In fact, I’ve now lived almost half my life in temperate, even tropical, lands.
But I don’t need postcards from the front lines to remember doing hard time in frigid climes. When I see e-mails of my Michigan brother Tom and sister-in-law Mary in their snowsuits, my mind and soul instantly flash back to horrors of the past: long wintery walks to school, frozen breath and nose, that January at Michigan State when the snowdrifts arched to the second and third story window of our dorms and kids broke their legs, jumping out.
When Dr. Roger e-mails me that Iowa temperatures have dipped to 17 below, but maintains that “real men don’t wear longjohns,” I immediately e-admonish him: “Yes, they do! Protect your assets!”
When my son is snowed in for nearly a week in the Pacific Northwest, I remember those crippling mountain country ice storms, nearly as frightening as the Mt. St. Helen’s volcanic eruptions, and those long, long winter months of drizzly, dim-lit angst, when so many succumbed to Seasonal Affective Disorder, depressed, Vitamin D deprived and chronically crabby.
I think of my friends in Santa Fe and relive my last winter there, which lasted from October to May. I remember the dry, frosty, bone-aching cold, skidding on icy mountain roads and getting stuck in the adobe mud thaws.
Auughhh!
People talk of the beauty of winter and I remember a magical Christmas with the cousins at our grandparents’ log cabin resort, with deer lingering picturesquely in the snowfields in front of frozen Lake Margrethe.
And then I mourn for all the wildlife trying to survive this brutal winter.
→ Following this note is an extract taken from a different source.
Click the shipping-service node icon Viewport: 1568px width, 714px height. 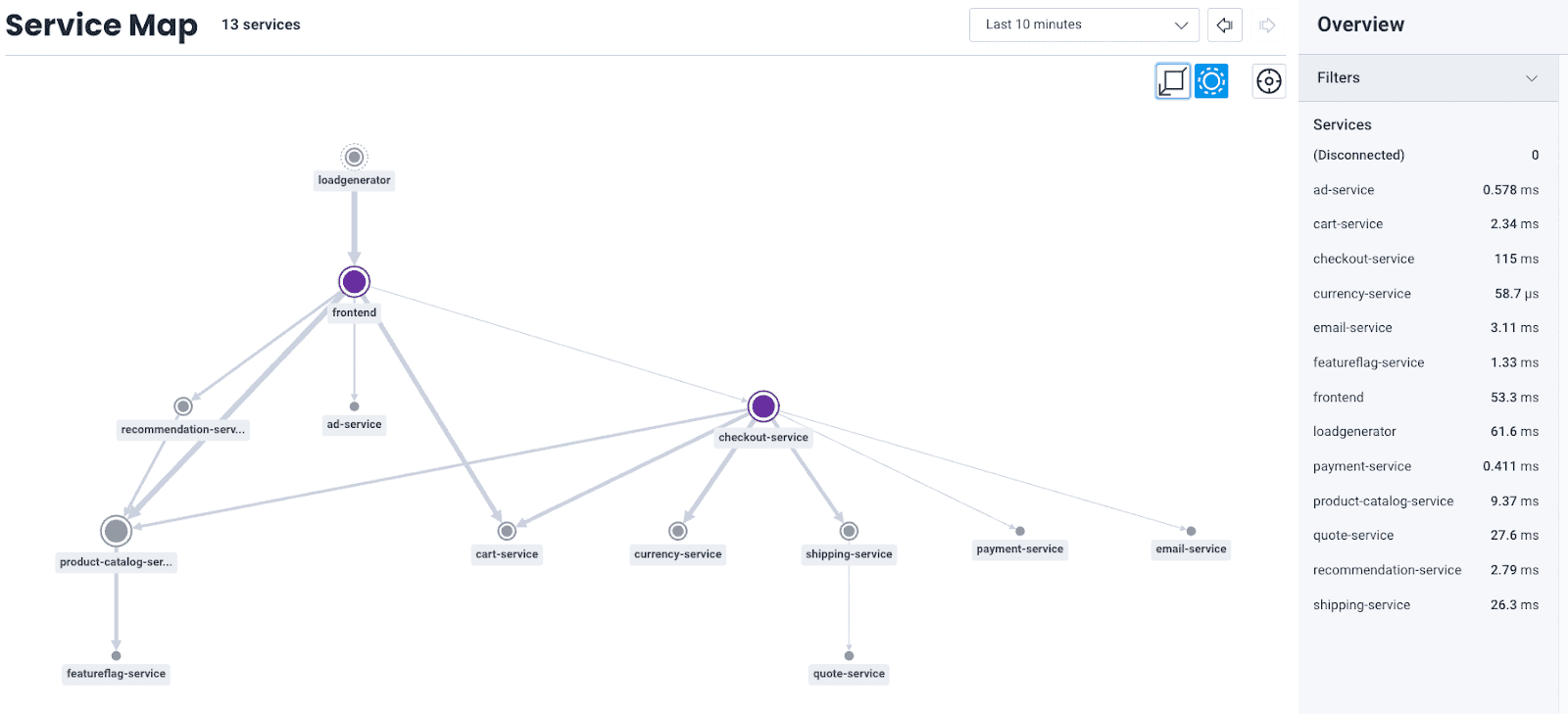pos(849,531)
How can Bambi and his mom and dad, or any mammal, survive record cold temperatures that have plunged to minus-46?
I try to explain to natives of gentler lands why caves and cocoons are so appealing this time of year, why it’s hard to talk me into a group hike or even lunch on winter weekends. When you grow up in the frozen tundra, only masochists make plans to go outside when they don’t have to.
January is supposed to be a time of new resolutions and new beginnings, but in fact we are also dealing with a lot of cleanup, maintenance and unresolved issues this time of year. While getting together tax info, bracing for that post-holiday weigh-in, and contemplating spring cleaning, we must face up to harsh realities.
This is true even during weeks like this one, when global warming has smiled on our high desert January, with sunny, bright blue skies, and unseasonable warmth, when a new president has been greeted with hope, optimism and a yes-we-can spirit that’s incomparable in my lifetime.
Of course, President Obama not only did not get the customary honeymoon period generally allotted to our new Chief Executive, but he is also starting the “marriage” with a battered bride pregnant with another guy’s septuplets ... in the middle of a record-hard winter that poses so many cruel challenges and dilemmas, so many wars on so many fronts.
When those dark cave-retreat impulses threaten, I suppose, we can start out by being grateful that at least we do not have to be President. And maybe that will help us summon the courage, skills, energy and determination to help him and ourselves, to remember that the only constant in life is change, and that spring and summer always come around again.
S. Derrickson Moore can be reached at dmoore@lcsun-news.com

1 comment:

Anonymous said...

"a battered bride pregnant with another guy’s septuplets ... in the middle of a record-hard winter". This must be the best description of Obama's task taking over Bush's mess! Brilliant imagary!